= Exercise requirements =
Write the next part of the article about Mike Moustakas and the Royals home run record, picking up after its last sentence.

= Provided text =
Not since Steve Balboni has a Royals slugger hit 36 homers -- a total that remains the franchise's single-season mark. But Mike "Moose" Moustakas is poised to make Kansas City history. Peter G. Aiken-USA TODAY Sports

This story ran last month, as Moustakas neared the Royals franchise record.

In this year of the Three True Outcomes, all sorts of long-ball records have and will be broken. Just last week, we saw Miami's Giancarlo Stanton blow past the Marlins' single-season home run record of 42, set 21 years ago by Gary Sheffield. Now, Kansas City's Mike Moustakas is poised to join Stanton in setting the new mark for his franchise. We're still a couple of weeks away from Labor Day.

Moose, as he's called, will become the Royals' one-year home run king when he hits No. 37 -- he had 35 entering the weekend -- and will be breaking a record that in its own way is one of the more noteworthy marks in the game. It has been a long time coming, not just for the organization, but for Moustakas, the logical candidate to wear the K.C. home run crown, probably more so than the guy who has worn it since the mid-1980s, Steve Balboni.

"Experience," Royals manager Ned Yost says when asked to explain Moustakas' power surge. "People ask me all the time, 'Where did Moose's power come from?' He's always had the power. He had it in the minor leagues and he's had it in the major leagues. But he's learned how to harness it and learned how to use it. "

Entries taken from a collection
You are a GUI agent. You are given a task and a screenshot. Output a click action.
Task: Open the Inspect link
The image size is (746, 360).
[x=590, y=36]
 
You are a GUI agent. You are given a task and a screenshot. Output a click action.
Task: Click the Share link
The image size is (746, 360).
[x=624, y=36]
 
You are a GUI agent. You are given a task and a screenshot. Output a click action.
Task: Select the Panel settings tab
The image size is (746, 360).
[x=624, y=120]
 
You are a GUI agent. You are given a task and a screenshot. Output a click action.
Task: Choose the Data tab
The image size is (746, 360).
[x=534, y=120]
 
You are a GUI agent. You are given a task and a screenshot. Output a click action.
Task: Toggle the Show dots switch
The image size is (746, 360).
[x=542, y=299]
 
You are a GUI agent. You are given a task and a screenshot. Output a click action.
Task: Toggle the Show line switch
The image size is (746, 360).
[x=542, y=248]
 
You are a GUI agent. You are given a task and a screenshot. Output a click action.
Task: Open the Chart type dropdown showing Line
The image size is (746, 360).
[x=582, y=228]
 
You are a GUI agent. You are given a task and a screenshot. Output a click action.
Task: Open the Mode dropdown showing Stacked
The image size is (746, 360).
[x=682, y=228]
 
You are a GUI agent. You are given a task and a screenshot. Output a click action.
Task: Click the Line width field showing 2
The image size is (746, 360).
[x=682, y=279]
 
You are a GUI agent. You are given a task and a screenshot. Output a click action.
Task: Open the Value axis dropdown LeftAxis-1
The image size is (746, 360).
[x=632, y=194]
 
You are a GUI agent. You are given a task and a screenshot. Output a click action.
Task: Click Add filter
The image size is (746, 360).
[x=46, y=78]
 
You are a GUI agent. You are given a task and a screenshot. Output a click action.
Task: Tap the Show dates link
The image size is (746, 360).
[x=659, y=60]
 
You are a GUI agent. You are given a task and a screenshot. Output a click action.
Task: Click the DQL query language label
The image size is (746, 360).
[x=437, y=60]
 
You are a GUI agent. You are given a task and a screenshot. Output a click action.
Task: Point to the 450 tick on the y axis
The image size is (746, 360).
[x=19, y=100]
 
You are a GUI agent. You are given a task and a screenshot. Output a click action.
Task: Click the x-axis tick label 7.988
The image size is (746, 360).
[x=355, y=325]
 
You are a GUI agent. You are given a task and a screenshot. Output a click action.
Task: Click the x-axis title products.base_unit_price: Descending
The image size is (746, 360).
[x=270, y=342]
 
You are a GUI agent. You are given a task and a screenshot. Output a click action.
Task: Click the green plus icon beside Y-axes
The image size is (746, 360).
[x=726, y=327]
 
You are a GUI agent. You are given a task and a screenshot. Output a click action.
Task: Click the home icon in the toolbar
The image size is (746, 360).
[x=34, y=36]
---
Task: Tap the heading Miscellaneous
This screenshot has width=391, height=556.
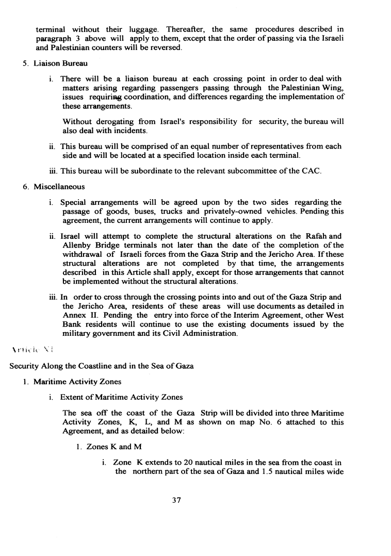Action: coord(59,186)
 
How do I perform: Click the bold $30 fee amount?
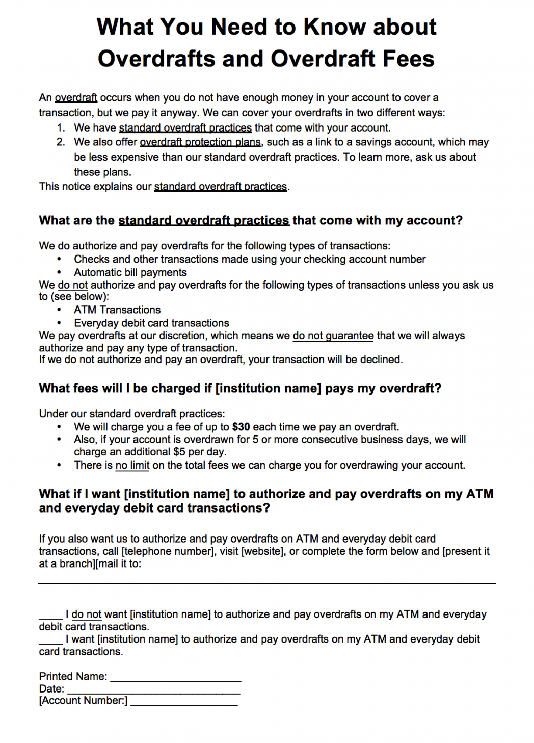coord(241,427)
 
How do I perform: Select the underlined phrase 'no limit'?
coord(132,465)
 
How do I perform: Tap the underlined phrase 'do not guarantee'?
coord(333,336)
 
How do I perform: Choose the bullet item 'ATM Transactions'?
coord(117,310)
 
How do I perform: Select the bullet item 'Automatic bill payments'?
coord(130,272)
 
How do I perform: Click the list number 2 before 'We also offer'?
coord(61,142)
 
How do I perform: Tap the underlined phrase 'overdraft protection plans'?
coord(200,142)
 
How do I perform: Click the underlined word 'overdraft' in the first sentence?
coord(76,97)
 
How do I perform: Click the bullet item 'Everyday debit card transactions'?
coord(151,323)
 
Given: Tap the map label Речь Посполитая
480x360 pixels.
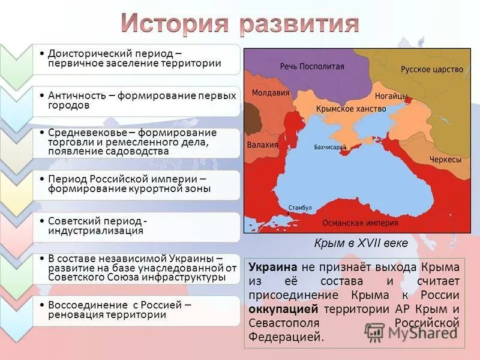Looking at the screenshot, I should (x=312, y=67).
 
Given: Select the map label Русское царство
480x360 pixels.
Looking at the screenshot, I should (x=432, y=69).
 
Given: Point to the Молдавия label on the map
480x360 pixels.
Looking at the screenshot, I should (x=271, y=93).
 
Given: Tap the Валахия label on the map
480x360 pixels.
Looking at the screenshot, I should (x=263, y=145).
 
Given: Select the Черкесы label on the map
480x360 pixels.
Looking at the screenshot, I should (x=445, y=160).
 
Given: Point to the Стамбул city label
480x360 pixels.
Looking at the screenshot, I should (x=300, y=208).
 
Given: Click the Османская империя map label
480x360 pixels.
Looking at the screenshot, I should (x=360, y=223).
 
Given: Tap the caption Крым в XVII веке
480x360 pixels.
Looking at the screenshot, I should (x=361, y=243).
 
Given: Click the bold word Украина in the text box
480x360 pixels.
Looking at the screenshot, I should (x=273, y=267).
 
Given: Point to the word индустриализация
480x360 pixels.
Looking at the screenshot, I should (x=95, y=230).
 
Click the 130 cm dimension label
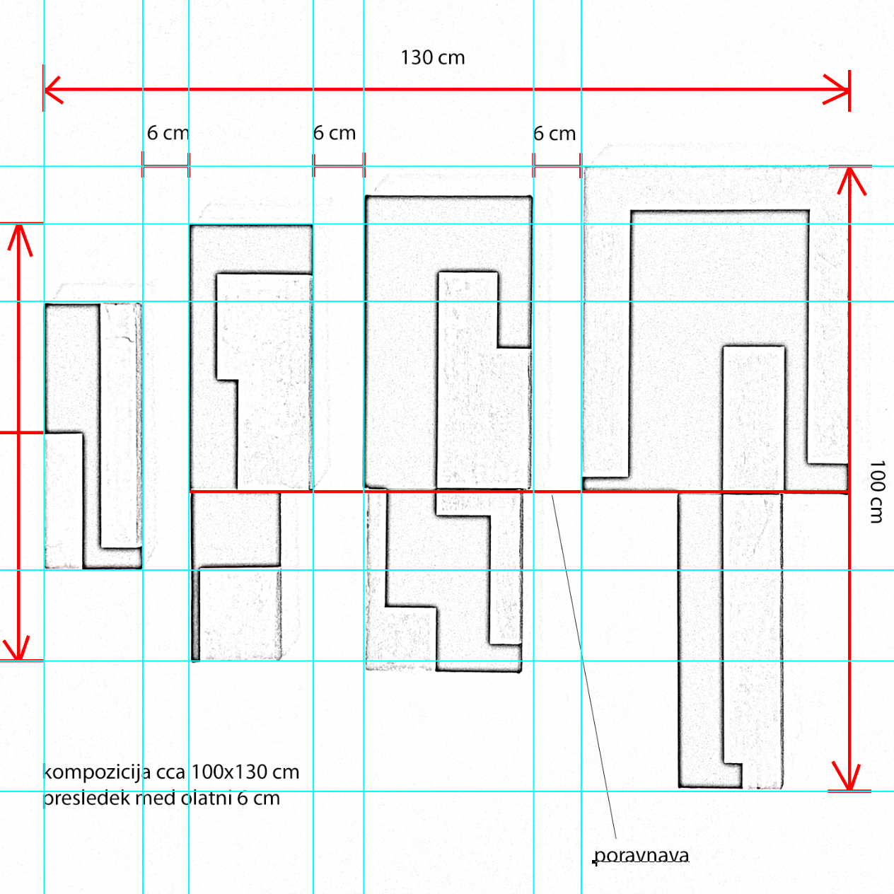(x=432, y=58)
...
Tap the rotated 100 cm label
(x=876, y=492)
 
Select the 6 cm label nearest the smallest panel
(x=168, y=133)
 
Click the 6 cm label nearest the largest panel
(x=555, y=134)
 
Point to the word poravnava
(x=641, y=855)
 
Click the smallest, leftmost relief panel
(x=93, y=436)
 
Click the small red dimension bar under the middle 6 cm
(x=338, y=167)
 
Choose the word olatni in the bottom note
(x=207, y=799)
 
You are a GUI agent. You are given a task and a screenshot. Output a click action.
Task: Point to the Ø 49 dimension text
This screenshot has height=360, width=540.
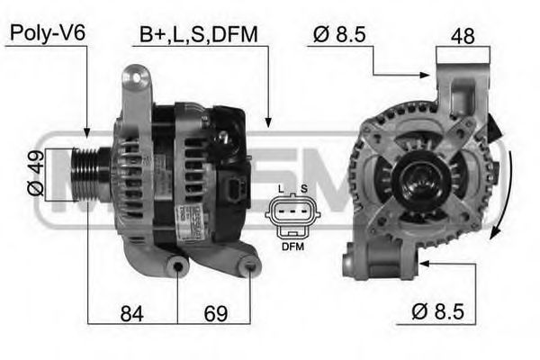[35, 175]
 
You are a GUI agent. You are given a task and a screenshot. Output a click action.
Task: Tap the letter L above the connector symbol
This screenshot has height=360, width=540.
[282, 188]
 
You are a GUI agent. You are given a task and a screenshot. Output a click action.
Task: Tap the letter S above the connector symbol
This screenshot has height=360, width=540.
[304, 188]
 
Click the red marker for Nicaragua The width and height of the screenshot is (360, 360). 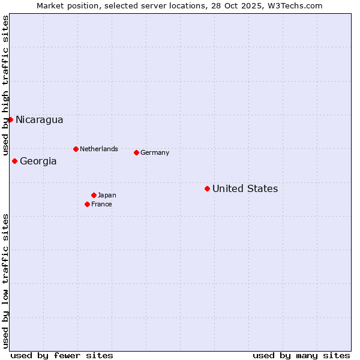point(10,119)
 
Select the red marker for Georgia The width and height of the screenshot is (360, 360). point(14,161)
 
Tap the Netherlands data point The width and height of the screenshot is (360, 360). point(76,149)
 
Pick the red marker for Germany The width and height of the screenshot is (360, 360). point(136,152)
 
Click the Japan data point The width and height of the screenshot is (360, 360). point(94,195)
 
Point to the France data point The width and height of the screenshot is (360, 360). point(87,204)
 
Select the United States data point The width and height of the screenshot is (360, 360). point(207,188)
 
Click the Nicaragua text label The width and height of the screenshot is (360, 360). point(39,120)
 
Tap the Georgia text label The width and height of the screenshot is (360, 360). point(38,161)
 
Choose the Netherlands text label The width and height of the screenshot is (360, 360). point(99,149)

= Result of this task =
Think about it: 36 homers, a total already beaten this season not just by Stanton but also by Yankees rookie Aaron Judge. By the end of the season, many players will top that total. Yet in Kansas City, that number has held firm in the record book for nearly 32 years. How is that possible?

A few decades ago, if you went to a major league game, it was a big deal to see a home run. It wasn't like seeing a triple play or a no-hitter, but it was far from certain you'd see one. If you didn't, and you didn't make it to many games, you felt kind of cheated.

The first game major league game I attended was in 1980, when teams averaged just 0.73 homers per game. The contest I saw, between the Indians and Royals, was at what was then called Royals Stadium, where, that season, teams averaged just 0.60 homers per game. Since you're seeing two teams, that's an expectation of 1.2 homers, not much better than a 50-50 proposition. (Given this season's record pace, the average fan in the average park can now expect to see 2.52 homers per game.) I did see a homer that first game: Cleveland's Jorge Orta hit one into the right-field bullpen. Was it a big deal? Well, I remember it, don't I?

At that point, the Royals were in their eighth season at what is now Kauffman Stadium. The franchise record for homers then was 34, set by John Mayberry in 1975.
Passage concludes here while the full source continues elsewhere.